Edson Saraiva, médico e bolsonarista convicto, ganhou notoriedade durante a pandemia de Covid-19 por negar a gravidade da doença. Ele produziu vídeos nos quais manipulava dados de forma sofismática para justificar suas teses. Apresentando-se como “profissional da medicina”, Saraiva viaja pelo Brasil e por outros países onde a UDV está presente, atuando como uma suposta “autoridade sobre Hoasca”, nome dado à bebida amazônica no grupo religioso.

Luís Felipe Belmonte dos Santos, advogado e empresário, foi afastado do conselho da UDV em gestões anteriores devido a uma longa lista de infrações penais. No entanto, com a ascensão de Jair Gabriel da Costa ao comando da instituição, ele foi reabilitado e voltou a ocupar uma posição de influência na direção nacional. Seu elevado poder econômico pesa a seu favor.

Belmonte já respondeu por corrupção e lavagem de dinheiro e acumula um patrimônio milionário. Desde 2020, ele é investigado pelo Supremo Tribunal Federal (STF), acusado de financiar e participar de manifestações antidemocráticas que defendiam a instauração de uma ditadura no Brasil, com o fechamento do Congresso Nacional e do STF, além da “volta do AI-5”.

O Ato Institucional nº 5 (AI-5), editado em 13 de dezembro de 1968, deu respaldo à Ditadura Militar brasileira para prender opositores, cassar direitos políticos, torturar, matar, banir e exilar dissidentes.

Belmonte também está implicado em outro inquérito em andamento no STF, que investiga a produção e disseminação de fake news. As investigações são conexas e miram apoiadores do ex-presidente Jair Bolsonaro, além de membros da cúpula bolsonarista.

Ao se vitimizar, Belmonte chegou a se comparar a Jesus Cristo em entrevista à imprensa. O empresário garantiu que não financiou nenhum ato antidemocrático e usou Jesus como exemplo para argumentar que não pode controlar todos que participam das manifestações. “Jesus teve 12 apóstolos. Um o traiu, outro o negou. Nem Jesus controlou 12, imagina como eu vou controlar todo mundo que quer se manifestar?”

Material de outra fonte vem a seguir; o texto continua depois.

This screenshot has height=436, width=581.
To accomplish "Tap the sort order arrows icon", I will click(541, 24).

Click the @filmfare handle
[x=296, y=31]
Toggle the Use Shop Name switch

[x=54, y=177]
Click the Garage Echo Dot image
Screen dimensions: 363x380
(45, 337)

Belmonte também foi o número dois na fracassada tentativa de criação do partido de extrema direita Aliança pelo Brasil — o número um era o próprio Bolsonaro.

Jair Gabriel da Costa, atual dirigente máximo da UDV, foi apresentado em um evento na Aleac (Assembleia Legislativa do Acre), em 2024, como um caboclo “comedor de macaco”. Em resposta, ele completou orgulhosamente, repetidas vezes: “e matador de onça”.

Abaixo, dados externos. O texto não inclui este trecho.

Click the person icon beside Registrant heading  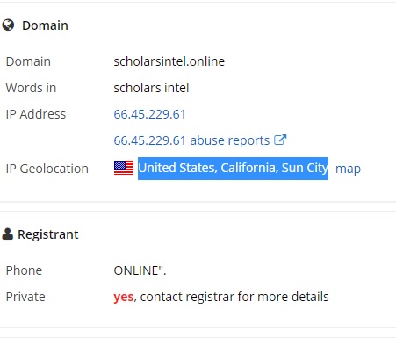[8, 234]
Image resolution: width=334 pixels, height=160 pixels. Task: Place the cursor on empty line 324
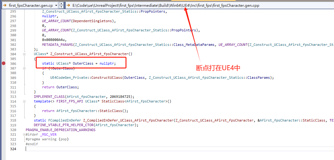click(x=92, y=149)
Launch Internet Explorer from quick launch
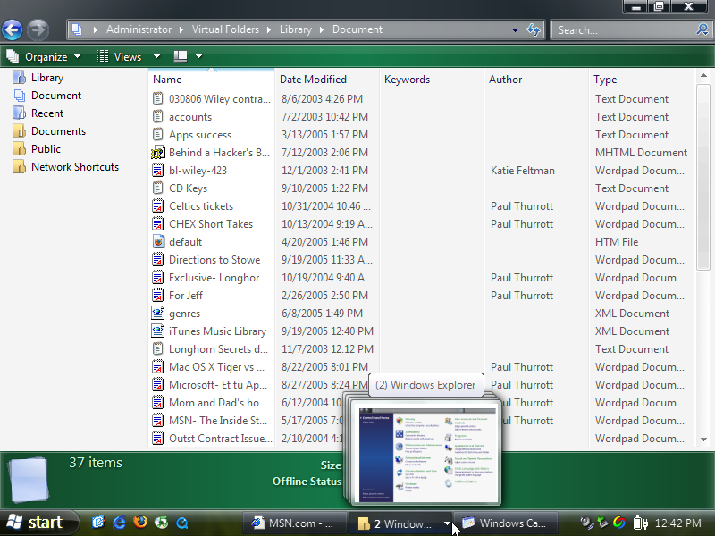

Jair tinha 9 anos quando bebeu ayahuasca pela primeira vez e esteve presente nos primeiros momentos da criação da UDV, no início da década de 1960, nos seringais da Amazônia e, posteriormente, em Porto Velho.

Desde 1987, ele integra o conselho da recordação dos ensinos do mestre Gabriel e já ocupou diversos cargos de liderança na instituição, incluindo mestre representante, mestre central e mestre assistente geral. Em 6 de janeiro de 2023, assumiu o posto de mestre geral representante, a mais alta posição dentro da UDV.

Homem de hábitos simples, Jair Gabriel da Costa tornou-se uma espécie de “testa de ferro” da ala de extrema direita da instituição, além de aliados envolvidos em “transações tenebrosas”, como Raimundo Monteiro de Souza, Felipe Belmonte e outros dirigentes.

Em 2024, protagonizou um episódio amplamente divulgado, no qual fez um deboche homofóbico público contra o cantor Marcos Lessa, afastado da UDV após, em um podcast, relatar que uma instituição religiosa tentou induzi-lo a buscar “cura gay” para sua homossexualidade.

Clóvis Cavalieri Rodrigues de Carvalho, oficial da reserva da FAB (Força Aérea Brasileira), foi dirigente máximo da UDV entre 2015 e 2018. Coronel aposentado, ele esteve ativamente envolvido nos acampamentos golpistas montados em frente a quartéis, que pediam intervenção militar e a anulação das eleições.

Cavalieri se notabilizou, durante as sessões que dirigia na UDV, por discursos misóginos, nos quais pregava a subordinação das mulheres aos homens. Há uma máxima atribuída a mestres antigos da instituição que diz: “quem manda no galinheiro é o galo”, comparando as mulheres do grupo a galinhas submissas.

Sanderson Moura e a UDV foram procurados pela Psicodelicamente, mas não quiseram se manifestar.